## RECORDS TO PROCESS
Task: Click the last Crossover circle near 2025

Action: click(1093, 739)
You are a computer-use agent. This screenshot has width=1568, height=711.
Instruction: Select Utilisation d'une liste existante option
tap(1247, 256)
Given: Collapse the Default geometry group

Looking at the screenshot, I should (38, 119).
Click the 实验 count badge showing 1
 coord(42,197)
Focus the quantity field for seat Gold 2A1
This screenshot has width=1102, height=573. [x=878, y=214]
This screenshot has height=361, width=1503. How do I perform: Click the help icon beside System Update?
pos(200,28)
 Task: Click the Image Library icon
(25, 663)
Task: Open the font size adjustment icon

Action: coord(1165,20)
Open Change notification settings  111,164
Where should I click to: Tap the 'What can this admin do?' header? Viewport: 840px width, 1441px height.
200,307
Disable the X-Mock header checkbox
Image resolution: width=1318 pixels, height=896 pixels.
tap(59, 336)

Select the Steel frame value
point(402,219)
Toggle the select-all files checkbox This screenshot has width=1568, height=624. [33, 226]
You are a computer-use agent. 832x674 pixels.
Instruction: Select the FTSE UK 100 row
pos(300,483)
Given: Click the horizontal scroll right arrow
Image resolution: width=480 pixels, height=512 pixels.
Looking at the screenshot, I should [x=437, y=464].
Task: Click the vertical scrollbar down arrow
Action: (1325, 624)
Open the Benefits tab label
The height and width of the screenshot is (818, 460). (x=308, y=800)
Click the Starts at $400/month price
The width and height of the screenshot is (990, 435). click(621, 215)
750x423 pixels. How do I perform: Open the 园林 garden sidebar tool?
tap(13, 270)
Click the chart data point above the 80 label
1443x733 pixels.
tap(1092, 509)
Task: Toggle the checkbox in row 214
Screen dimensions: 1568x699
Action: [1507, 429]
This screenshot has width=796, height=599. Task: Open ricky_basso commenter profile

## WORK ORDER
Only the lines from the one containing "Click the Starts at $400/month price" through the last line of the records are to be set down, exactly as they appear.

## OUTPUT FOR THIS EXERCISE
Click the Starts at $400/month price
The width and height of the screenshot is (990, 435). click(621, 215)
750x423 pixels. How do I perform: Open the 园林 garden sidebar tool?
tap(13, 270)
Click the chart data point above the 80 label
1443x733 pixels.
tap(1092, 509)
Task: Toggle the checkbox in row 214
Screen dimensions: 1568x699
Action: [1507, 429]
This screenshot has width=796, height=599. Task: Open ricky_basso commenter profile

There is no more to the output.